Heartworm Prevention

Preventing Heartworm

Your pet has just been diagnosed with heartworms. Now what? Unfortunately for our feline friends, the “now what” involves either supportive care to help them clear the infection or surgery to remove at least some of the heartworms. There are currently no approved treatments for heartworm infection in cats.

For our canine companions, “now what” focuses on eliminating both adult and immature heartworms safely and successfully, preventing new infection and minimizing complications of the drug treatment. Before treatment begins, your dog may be prescribed steroids and antibiotics. The antibiotics are a preventive measure to counteract the bacterium that lives inside adult heartworms and is released into your dog’s body as they die. Steroids are used to help reduce any inflammation that might be present due to the heartworm infection. Following these preliminary measures, treatment involves adulticide therapy which is a three-dose injection series. These injections have to be given in our clinic, and your pup will need to be hospitalized for observation to ensure there are no serious reactions to the injections. Your dog will also have to follow stringent exercise restrictions to help protect his heart from additional damage and avoid complications that can arise as the heartworms die. In addition, your pup may require additional supportive care while undergoing treatment. How intensive the treatment to clear your dog?s body will need to be depends on the severity of the infection.

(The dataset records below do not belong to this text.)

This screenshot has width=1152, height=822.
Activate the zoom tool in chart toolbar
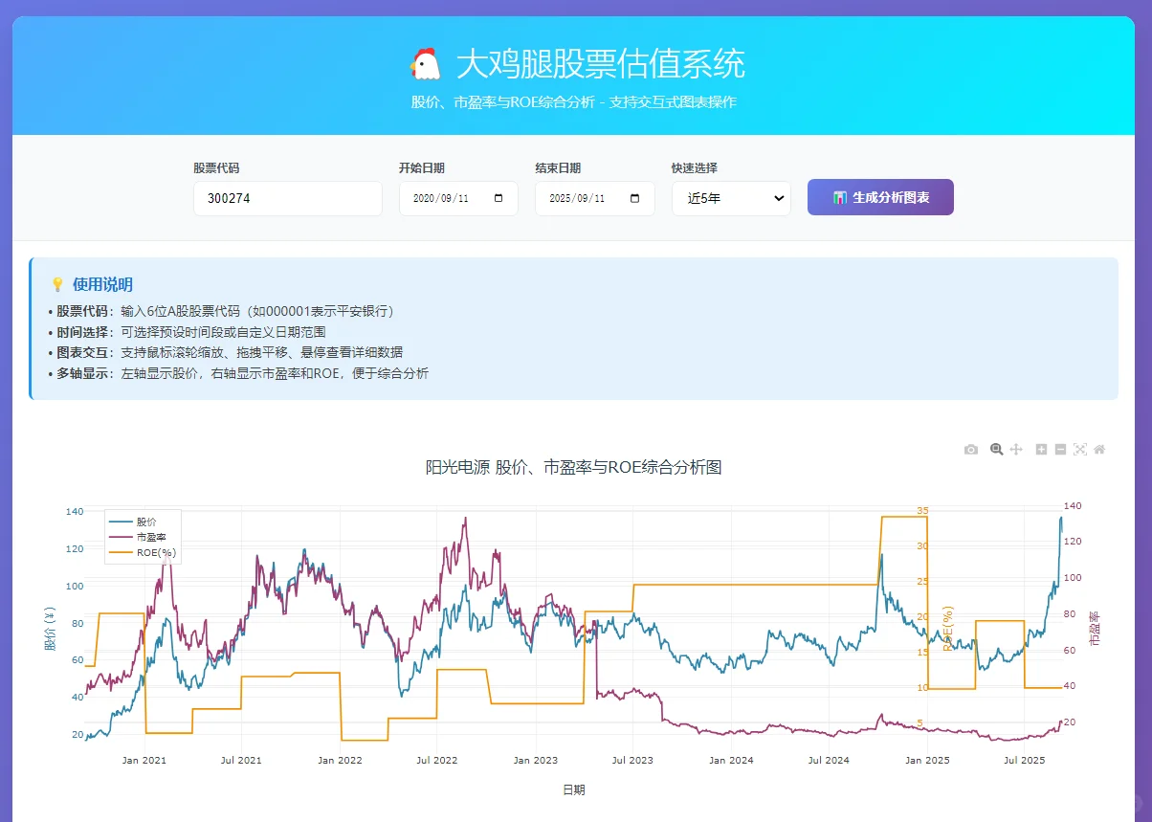point(996,449)
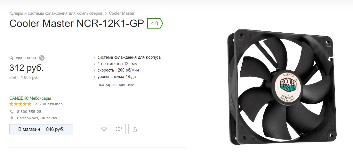
Task: Click the location pin pickup icon
Action: (x=12, y=118)
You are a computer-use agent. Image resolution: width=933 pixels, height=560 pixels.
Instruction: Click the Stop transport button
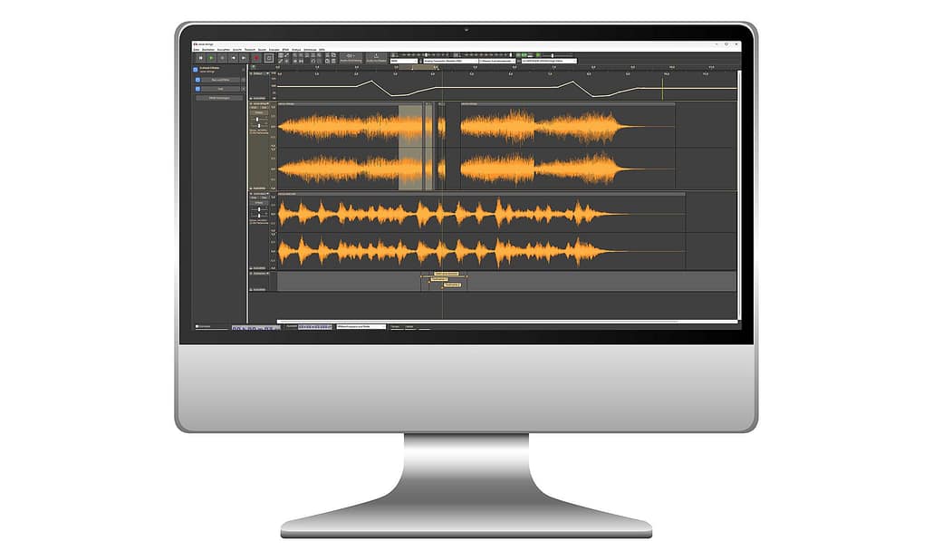click(222, 57)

But once this regimen is complete, your dog is done with the treatment, right? Not so fast. After all this, there is still the chance that the treatment will not fully clear the infection from your furry best friend. Because the treatment targets adult heartworms, there is a chance that any larvae in your dog’s system may mature into adults following the treatment. To verify the treatment was successful or determine that it was not, your dog will need to be tested in six months to see if there are any remaining adult heartworms. If your dog still tests heartworm positive, the treatment may need to be repeated to kill them.

Heartworm treatment is costly, time consuming and hard on both your pet and you. If your pet has not received a positive heartworm diagnosis, we strongly recommend you maintain a year-round heartworm preventive routine to help avoid putting either of you through the process.